I take "HUD" here to just mean "in your line of vision" or "in the context of your actual task" or minimizing any context switch to another interaction (chat window).
Rather I think most implementations of HUD AI interactions so far have been quite poor because the interaction model itself is perhaps immature and no one has quite hit the sweet spot yet (that I know of). Tab autocompletion is a simple gesture, but trades off too much control for more complex scenarios and is too easy to accidentally activate. Inline chat is still a context switch and also not quite right.
Neat —- Scrappy looks like a lovely prototype! As the creators say in their writeup, it fits nicely into the lineage of HyperCard-style “media with optional scripting” editors, which provide a gentle slope into programming.
In the section on dynamic documents towards the end of our essay, we show several of our lab’s own takes on this category of tool, including an example of integrating AI as an optional layer over a live programmable document.
Actually, Patchwork has surprisingly few features! Think of it more like an OS than a product. The goal is a small set of composable primitives that let you build many things - documents, tools, branching/diffs, plugins…
To answer your question: although we use Patchwork every day, it’s currently very rough around the edges. The SDK for building stuff needs refinement (and SDKs are hard to change later…) Reliability and performance need improvement, in coordination with work on Automerge.
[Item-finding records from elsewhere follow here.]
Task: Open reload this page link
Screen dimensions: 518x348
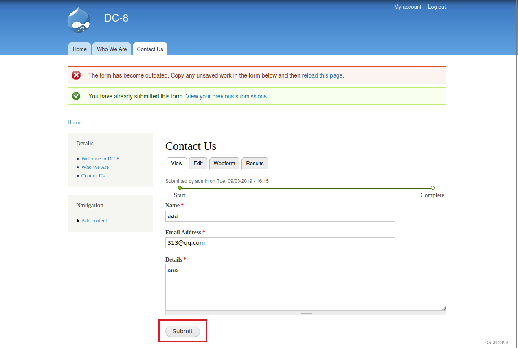Action: click(322, 75)
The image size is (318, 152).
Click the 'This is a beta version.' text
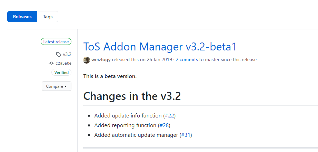(110, 76)
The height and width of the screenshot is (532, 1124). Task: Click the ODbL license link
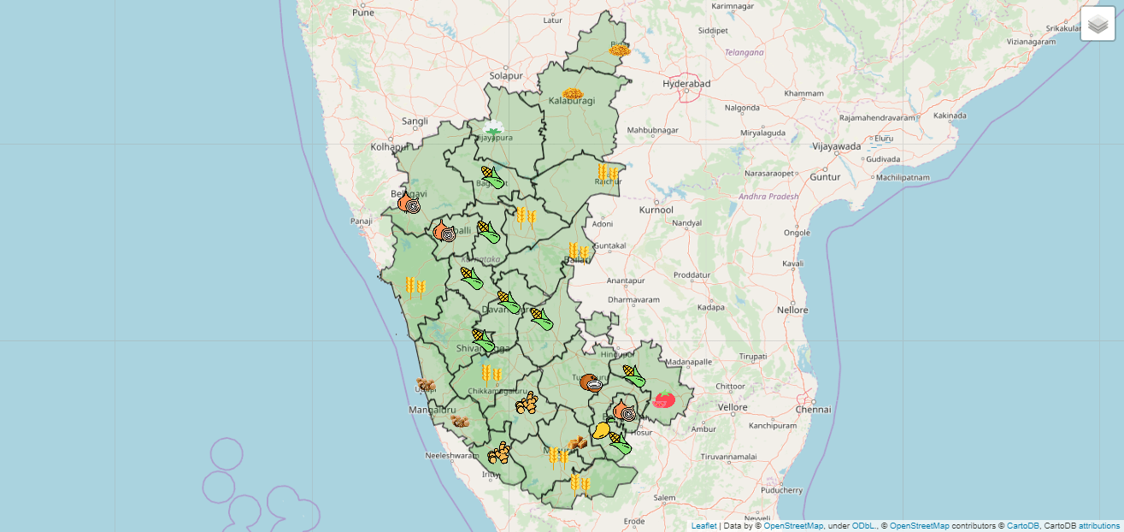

We also plan to have more alpha users outside our lab before a broader release, to work through some of these issues.
In short, we feel that it’s promising and headed in a good direction, but it’s not there yet.
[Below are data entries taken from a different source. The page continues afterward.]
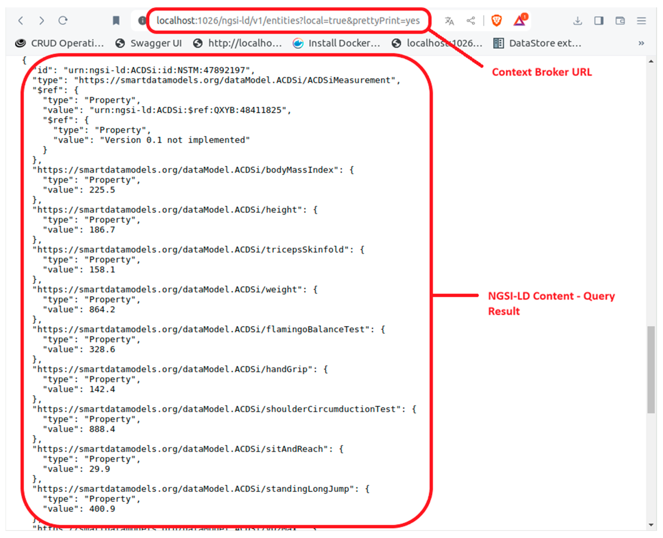Expand the hidden bookmarks chevron
The height and width of the screenshot is (538, 663).
click(x=641, y=43)
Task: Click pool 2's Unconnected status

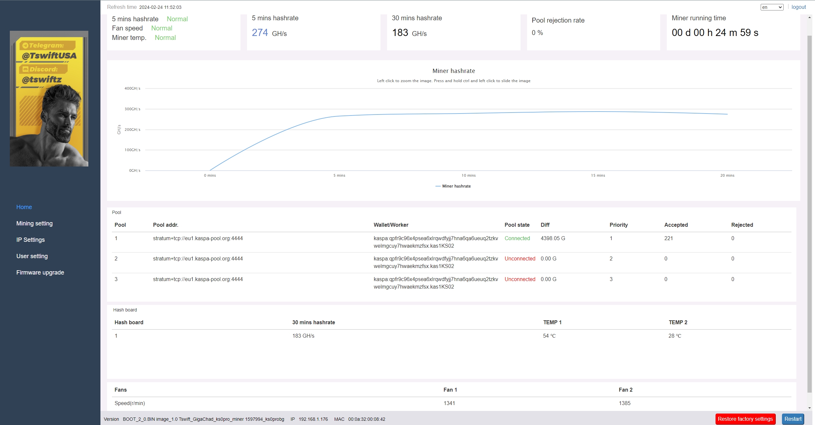Action: point(520,259)
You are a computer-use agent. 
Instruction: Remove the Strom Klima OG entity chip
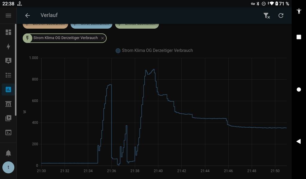pos(102,38)
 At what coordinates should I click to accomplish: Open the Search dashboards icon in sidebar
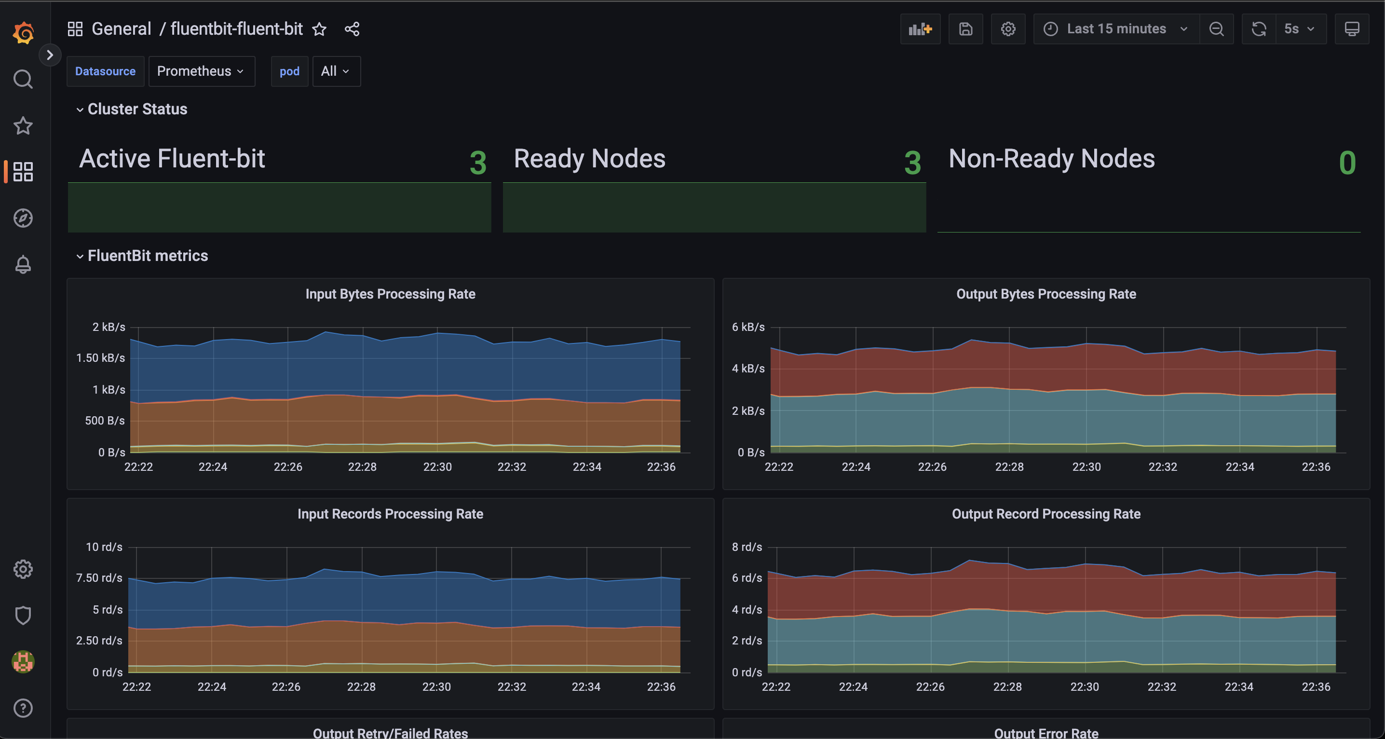tap(23, 79)
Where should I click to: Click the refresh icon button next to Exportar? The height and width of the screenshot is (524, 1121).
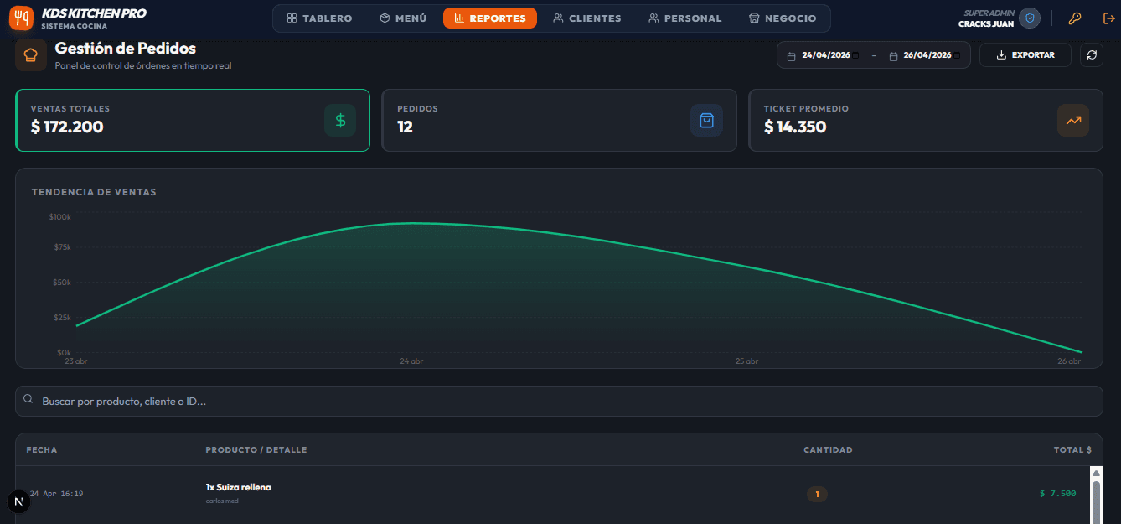[x=1092, y=55]

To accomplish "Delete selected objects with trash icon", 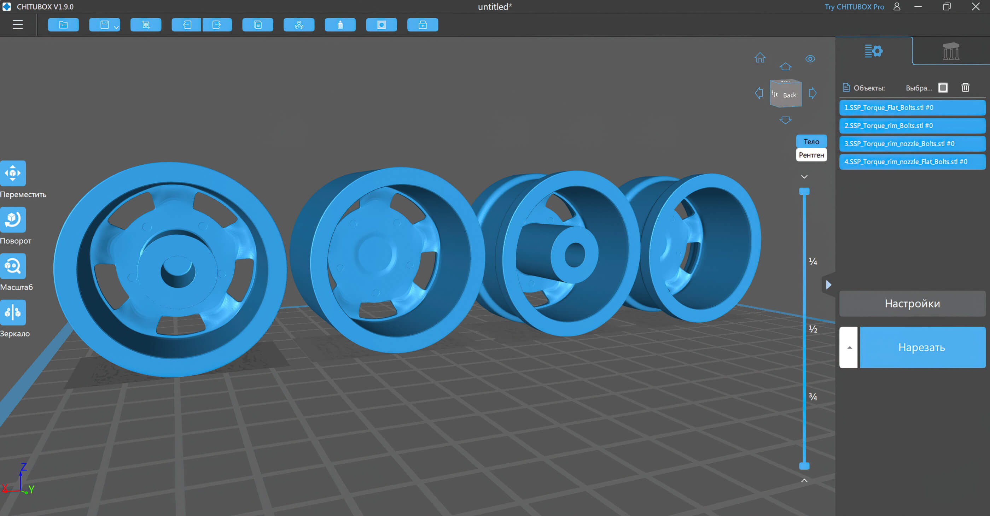I will [965, 88].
> I agree, I feel like the authors are underestimating the effect the new AI is already having on the concept of local software crafting
Coauthor here -- did you catch our section on AI? [1]
We emphatically agree with you that AI is already enabling new kinds of local software crafting. That's one reason we are excited about doing this work now!
At the same time, AI code generation doesn't solve the structural problems -- our whole software world was built assuming people can't code! We think things will really take off once we reorient the OS around personal tools, not prefabricated apps. That's what the rest of the essay is about.
Yes, but I think we have a somewhat different idea about the market forces. My impression from your essay is that you believe app developers will add APIs that enable personal tools, and only then will local software crafting take off.
My belief is that it is happening already: local software crafting is happening now, before the tools are ready. People aren't going to wait for good APIs to exist; people will MacGyver things together. They'll scrape screens (sometimes with OCR), run emulated devices in the cloud, and call APIs incorrectly and abusively until they get what they need. They won't ask for permission.
A lot of software developers may transition from building to cleaning up knots.
Yes, I think atproto is a great example of the “shared data” pattern for composable tools! Especially since it handles public social scale, which is not addressed by the other systems we mention.
AFAIK, atproto is primarily designed to support multiple distinct clients over shared data, but I also wonder if it could help with composing more granular views within a client. I previously worked on a browser extension for Twitter, and data scraping was a major challenge - which seems easier building on an open protocol like atproto.
Sorry we didn’t mention — it is on our radar but we ran out of space and had to omit lots of good prior art..
I should also mention btw that Bluesky user-configurable feeds is a perfect example of a gentle slope from user to creator!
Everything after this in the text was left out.